…a passing. A quiet exit: a labored curtsy, a smile. I keep seeing her in that photo from the week before, at the birthday of her two granddaughters. I think this is how I will see her from now on, old, frail, and laughing with eyes closed, hands on her lap, wedding ring on, cross sitting on her bosom, surrounded by that small part of the world that was of her own making, loved, hated, loved again, mother, grandmother, great-grandmother. This is a strange sadness, diffuse, dull, erratic, unpredictable- I miss her so. I miss knowing she was there, in her dark home, head stooped, eyes long blind, but there where I could reach out and touch her-
In the casket, a white gardenia was set at the side of her head in that bed of white chrysanthemums where she lay. I still wonder who left it there.
…a sense of growing up – agony replaced by satisfaction replaced by panic replaced by relief.
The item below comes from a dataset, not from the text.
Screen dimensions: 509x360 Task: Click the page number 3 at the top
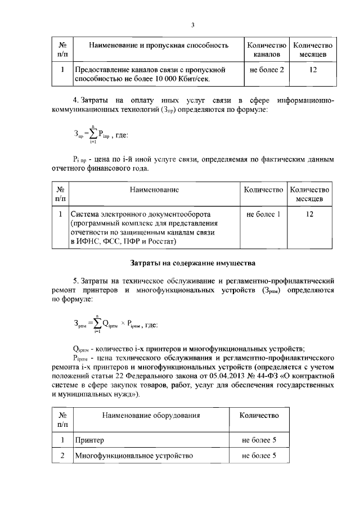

You can do it; must do it or no one else will; have done it; will have to do it again; Learning you alone are there to give the pep talk and pat your own back when all is said and done. Life is finally here, and now.
…a little boy with bouts of assorted phobias. We have resolved to stay calm, let him explore the world and embrace the fear it sometimes inspires so he can walk past it, and be brave and strong. I am writing in the journal I keep so I can one day hand him a small piece of his very young life: put one hand around your fear and use the other to push your way through life.
…a night on the beach, under a full moon. How lucky we are to have access to such simple beauties – a relaxed conversation with friends, sand between your toes, our kids scampering around, small bites held tight in their tiny indifferent hands, a cool breeze like a whispering of reassuring words- It’s time to give thanks for what we have been given.